▶ [Work instructions] Where the entries below show "Open the Transitions menu", begin there and print that line and all following lines exactly, through the last, omitting pictures.

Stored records
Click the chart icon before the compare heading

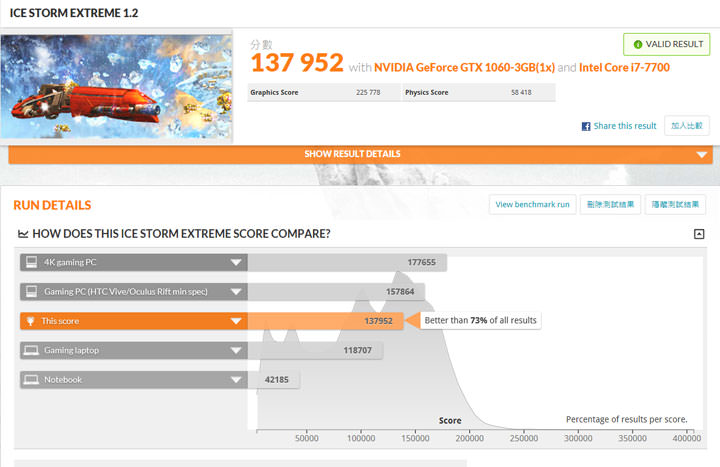coord(22,234)

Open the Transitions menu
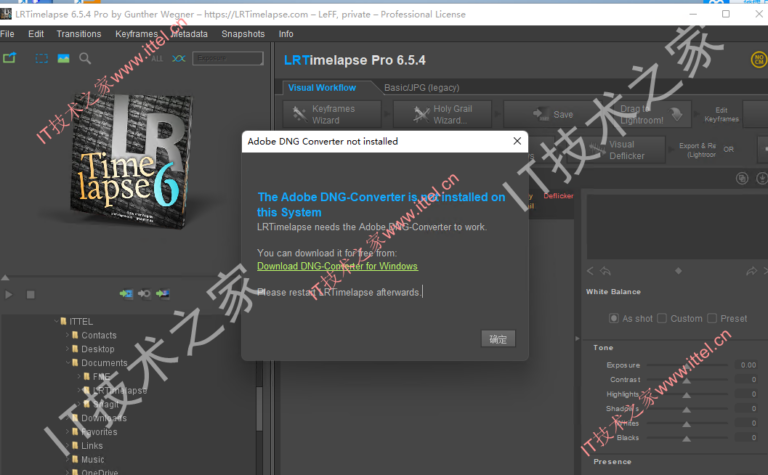(x=78, y=34)
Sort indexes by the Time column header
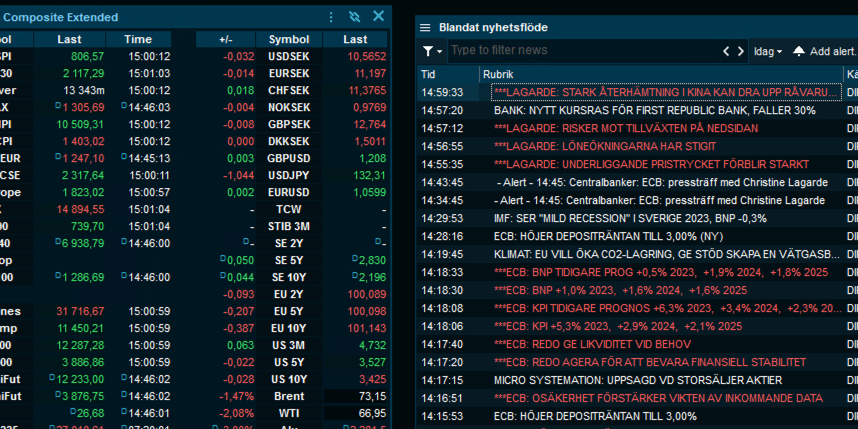This screenshot has width=858, height=429. click(138, 39)
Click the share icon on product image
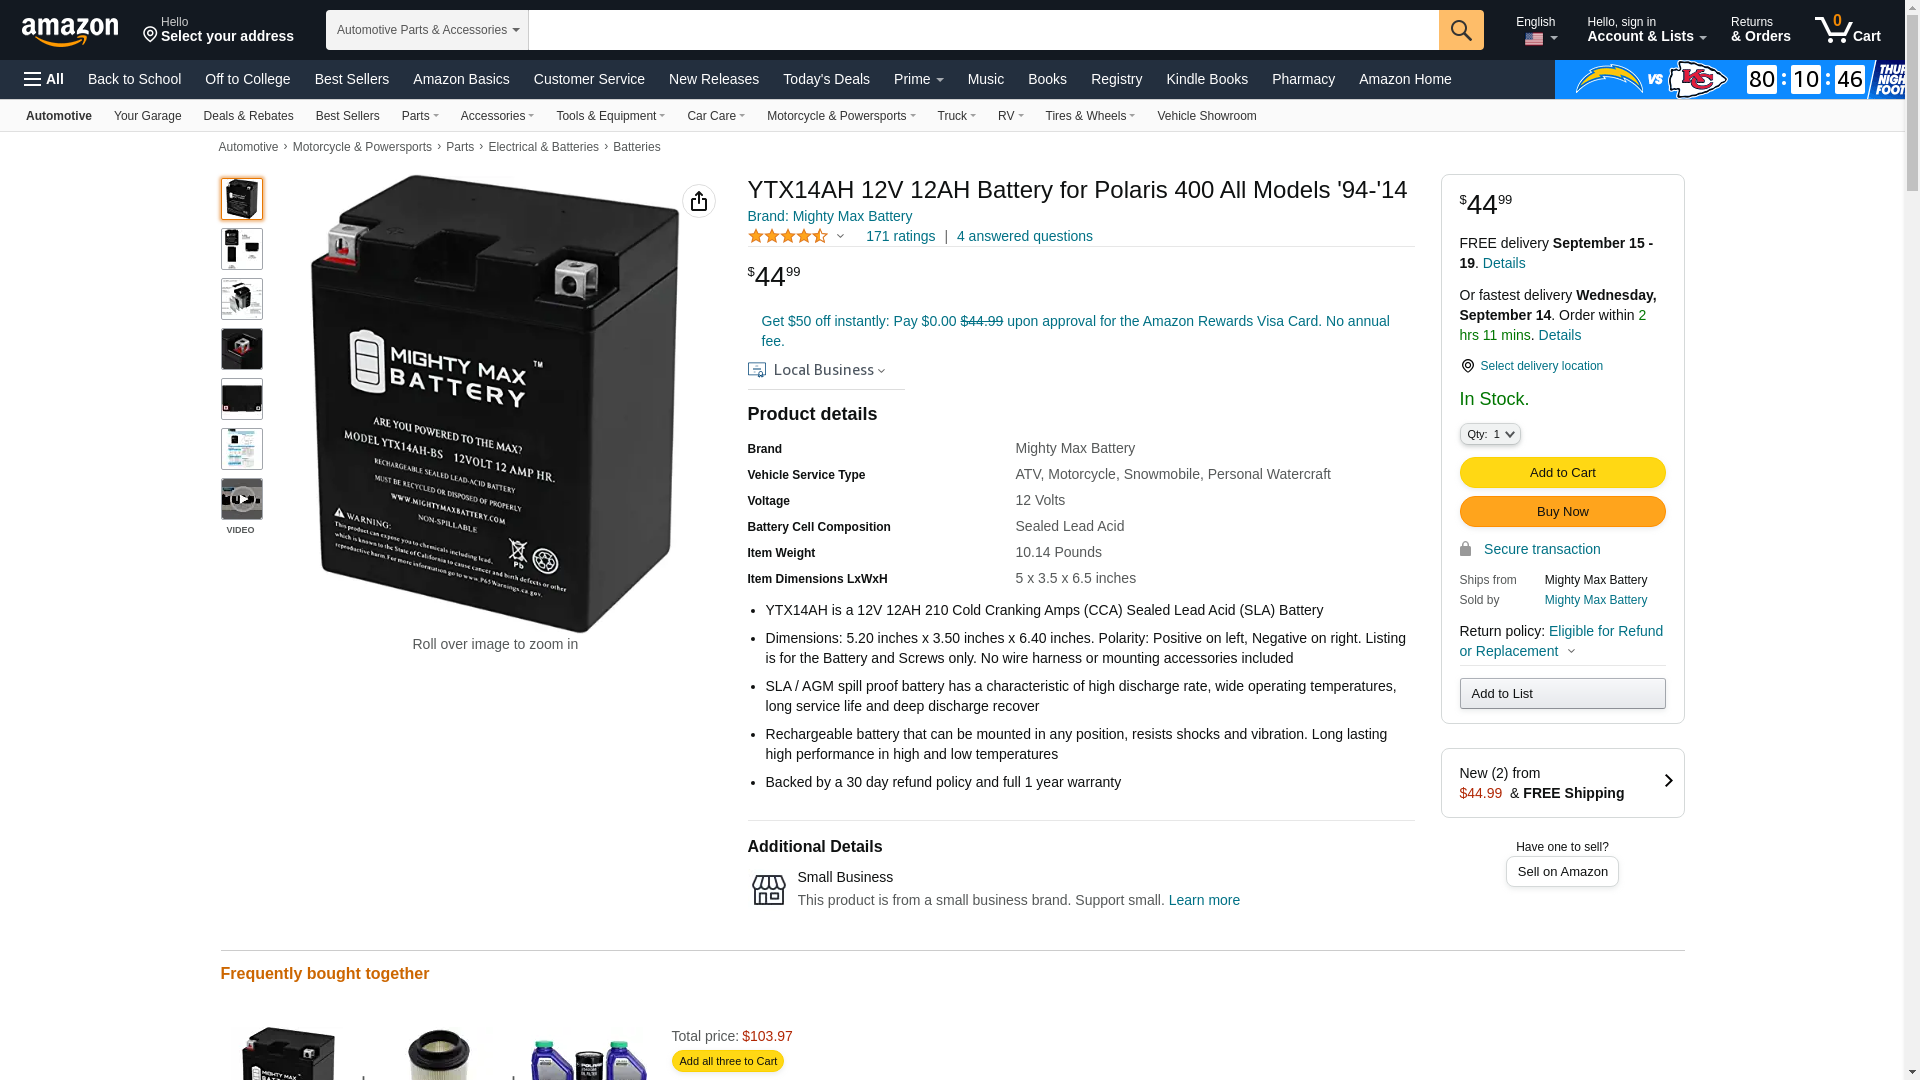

▶ [Task solution]
Open the Transitions menu
(x=78, y=34)
Sort indexes by the Time column header
This screenshot has width=858, height=429. click(138, 39)
Click the share icon on product image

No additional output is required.